Patricia Morison, the glamorous star who originated the role of the shrewish actress diva in the delightful 1948 Cole Porter musical Kiss Me, Kate, has died. She was 103. 

Morison, who also appeared on stage opposite Yul Brynner in The King and I in such films as The Song of Bernadette (1943), died Sunday at her home in Los Angeles of natural causes.

With a mane of exuberant, dark hair that reached her hips, Morison often was cast as a villainess or “the other woman” on the big screen. She notably played Sherlock Holmes’ smiling adversary Mrs. Hilda Courtney, who is desperate to collect three matching musical boxes, in Dressed to Kill(1946), the 14th and last installment in the Basil Rathbone-Nigel Bruce series.

With Morison as its centerpiece, the first staging of Kiss Me, Kate — a musical-within-a-musical centered on a production of William Shakespeare’s The Taming of the Shrew — ran for 2 1/2 years and 1,077 performances on Broadway. It reeled in six Tony Awards, including the very first one for best musical.

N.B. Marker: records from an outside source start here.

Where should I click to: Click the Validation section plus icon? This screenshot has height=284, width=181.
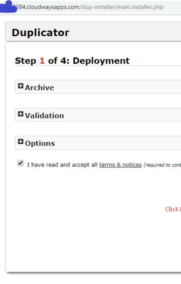pos(21,114)
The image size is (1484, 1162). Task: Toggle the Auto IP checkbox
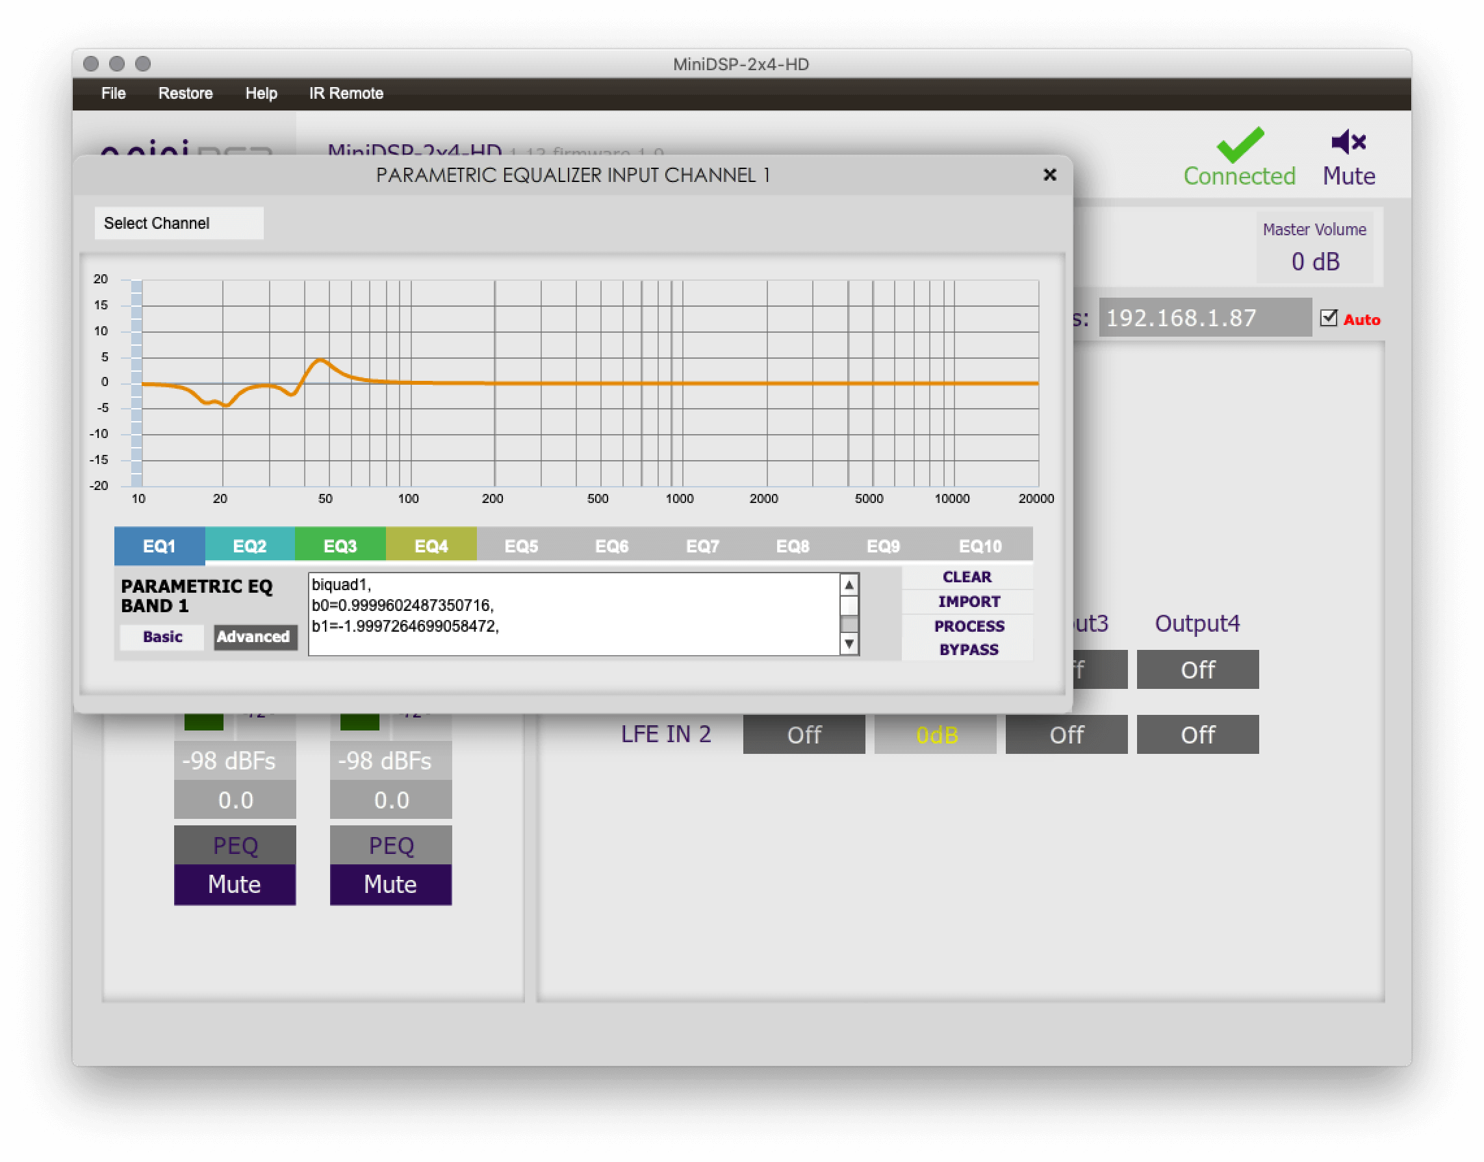1328,318
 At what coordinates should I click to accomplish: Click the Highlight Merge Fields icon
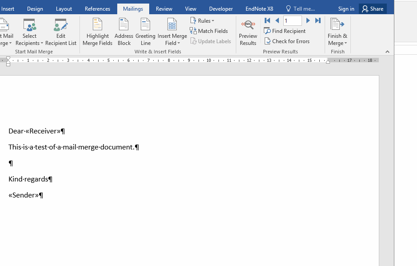[x=97, y=24]
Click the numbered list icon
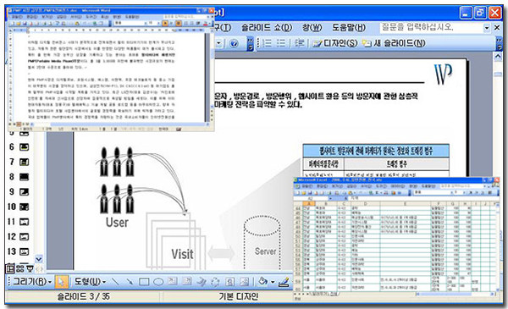The image size is (508, 309). (x=268, y=43)
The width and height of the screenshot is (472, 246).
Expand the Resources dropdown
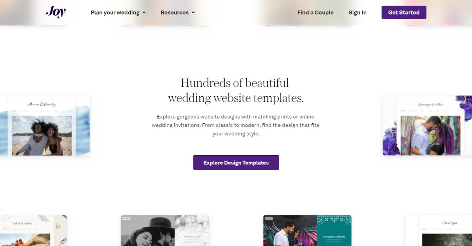(x=175, y=13)
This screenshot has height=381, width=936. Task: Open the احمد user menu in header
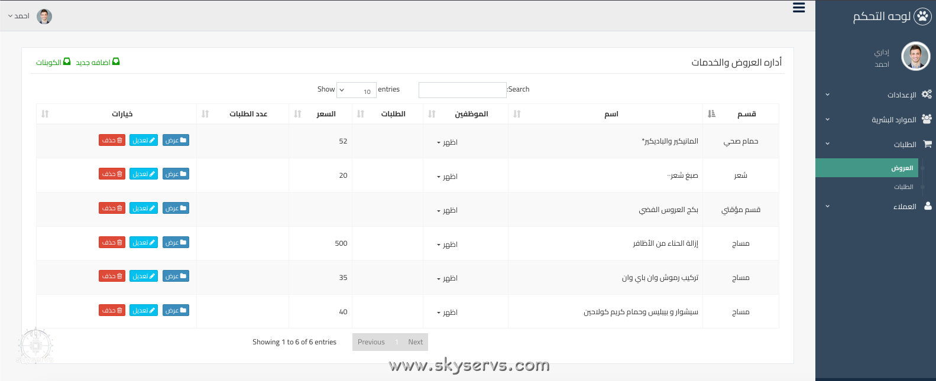click(19, 16)
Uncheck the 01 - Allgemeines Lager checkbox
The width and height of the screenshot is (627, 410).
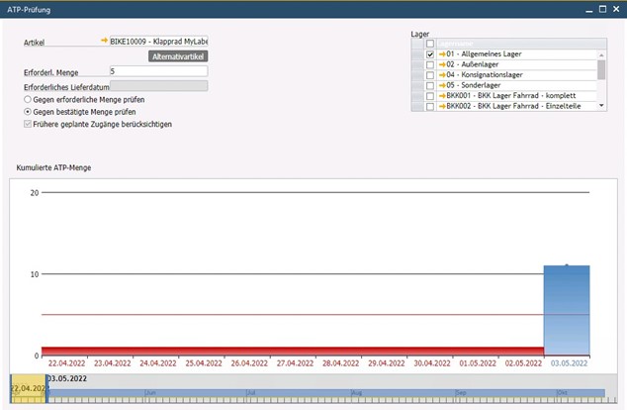tap(429, 54)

A real knockout, Morison portrayed movie star Lilli Vanessi, who plays the character of Katherine in the show; Kate’s ex-husband, Fred Graham (Alfred Drake), stars opposite her and also produces. It was Morison who introduced such memorable songs as “So in Love” and “I Hate Men” and, in a duet with Drake, “Wunderbar.”

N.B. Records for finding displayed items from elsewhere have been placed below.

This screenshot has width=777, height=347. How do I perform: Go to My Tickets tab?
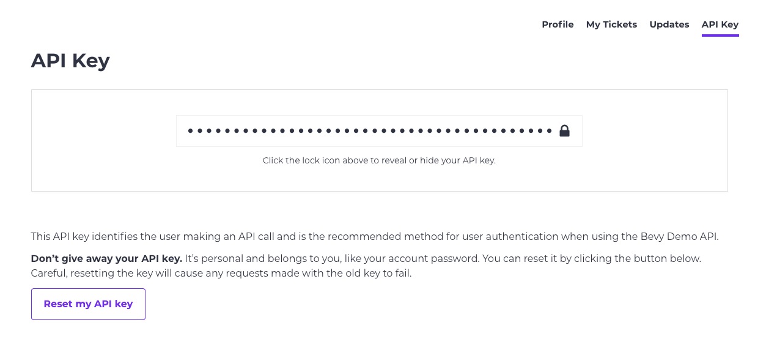click(611, 24)
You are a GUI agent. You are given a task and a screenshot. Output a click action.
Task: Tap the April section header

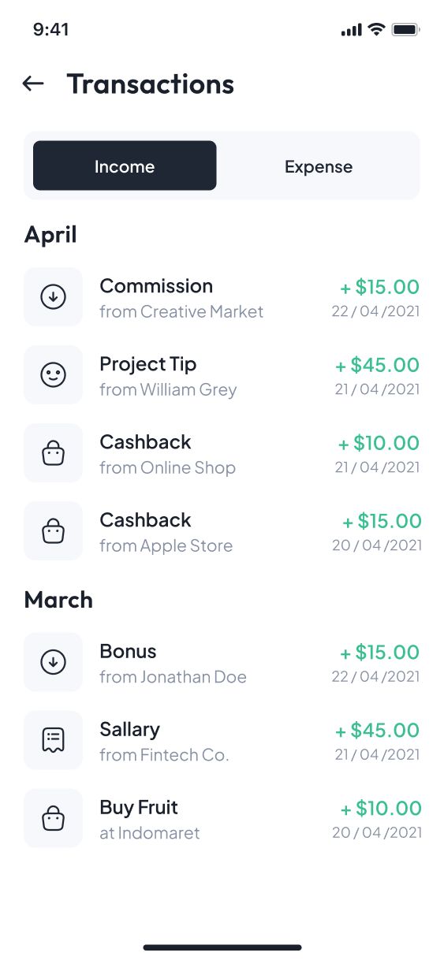(x=50, y=235)
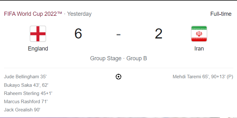Select the England team name
The height and width of the screenshot is (118, 237).
38,49
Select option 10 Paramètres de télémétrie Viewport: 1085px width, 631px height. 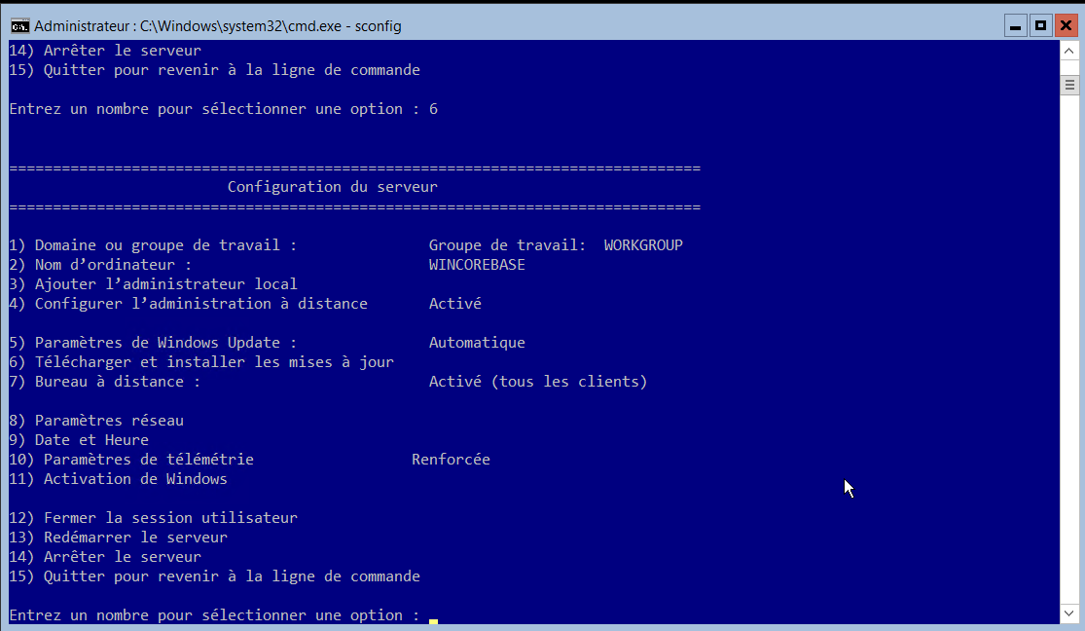pos(131,459)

(The two would reprise their roles for a 1958 Hallmark Hall of Fame TV version of the musical.)

“When I first heard ‘So In Love,’ when Cole Porter played it for me, it just knocked me out. It was a beautiful gift,” she told Los Angeles magazine in March 2015. As for “I Hate Men” she said, “I could do a lot of things in character that I would never do in real life. I would never throw plates around and bang tankards.”

Kathryn Grayson starred as Lilli/Kate in the 1953 film version for MGM.

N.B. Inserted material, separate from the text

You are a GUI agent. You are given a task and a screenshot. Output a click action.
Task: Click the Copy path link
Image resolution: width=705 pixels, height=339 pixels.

You won’t see Morison in the 1947 film noir classic Kiss of Death, even though she did some of her best work as the wife of Nick Biano (Victor Mature), a crook who refused to rat out his partners and is sent up the river. A henchman hired to look after her and her baby rapes her, and she’s so ashamed, she puts her head in an oven and commits suicide.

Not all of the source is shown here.